Méndez no ve mala fe en la actuación de UGT Andalucía
Cándido Méndez explica que ha hablado con el ex secretario general de Andalucía [Francisco Fernández Sevilla]. “Lo he llamado bastantes veces. Intentaba clarificar y contrastar las informaciones que salían, preguntaba si conocía la información y pedía que la investigara y las aclararan”, afirma.

Méndez considera que “a veces la propia ejecutiva de UGT-A no conocía la información”, porque “la mayoría de la dirección es nueva, de hace meses”. Cree que la ejecutiva de UGT-Andalucía “quería asumir su responsabilidad, era muy celosa de su autonomía, y consideraba que estaba ante una campaña de comunicación y que había que contrarrestarla con otra, aunque hay un momento en que es la propia ejecutiva andaluza la que solicita a la Junta iniciar un proceso de reintegro de facturas”.

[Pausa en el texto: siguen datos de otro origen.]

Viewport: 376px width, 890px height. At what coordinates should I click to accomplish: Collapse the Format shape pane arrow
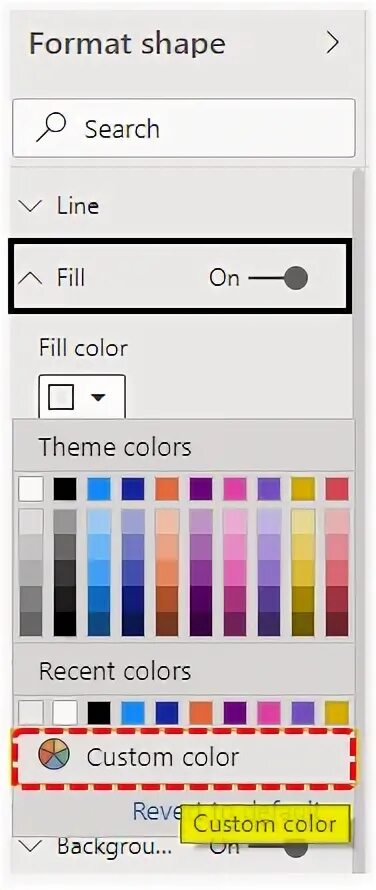pos(332,43)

La responsabilidad material es de UGT Andalucía
Méndez achaca “la responsabilidad material” de lo sucedido en UGT Andalucía a aquella federación porque la estructura organizativa del sindicato no les permite hacer ni saber más de lo hecho. Achaca esa responsabilidad a “las dificultades para conocer la información y no porque hubiera voluntad de ocultamiento”, e insiste en que “la mayoría eran nuevos”.

El peor año para Méndez
El escándalo del desvío de dinero de cursos de formación y el de los ERE le ha hecho pasar uno de sus peores años -19 en total- al frente de su organización.

Descarta que alguien se haya querido enriquecer
Méndez descarta que alguien se haya querido enriquecer a costa del sindicato. “Si eso fuera así, para mí sería un desgarro personal muy importante. Creo que no va a llegar ese momento. [En el caso de los ERE] aquí hubo una persona, que es Juan Lanzas, que pretendió enriquecerse y se desvinculó de la UGT. Se mantuvo como afiliado de base y cuando se conocieron sus actividades, en 2011, se le abrió expediente y fue expulsado. En ese aspecto, lo digo con absoluto convencimiento, no creo que llegue ese momento en que se descubra que ha habido enriquecimiento personal de nadie en la UGT. No lo creo”.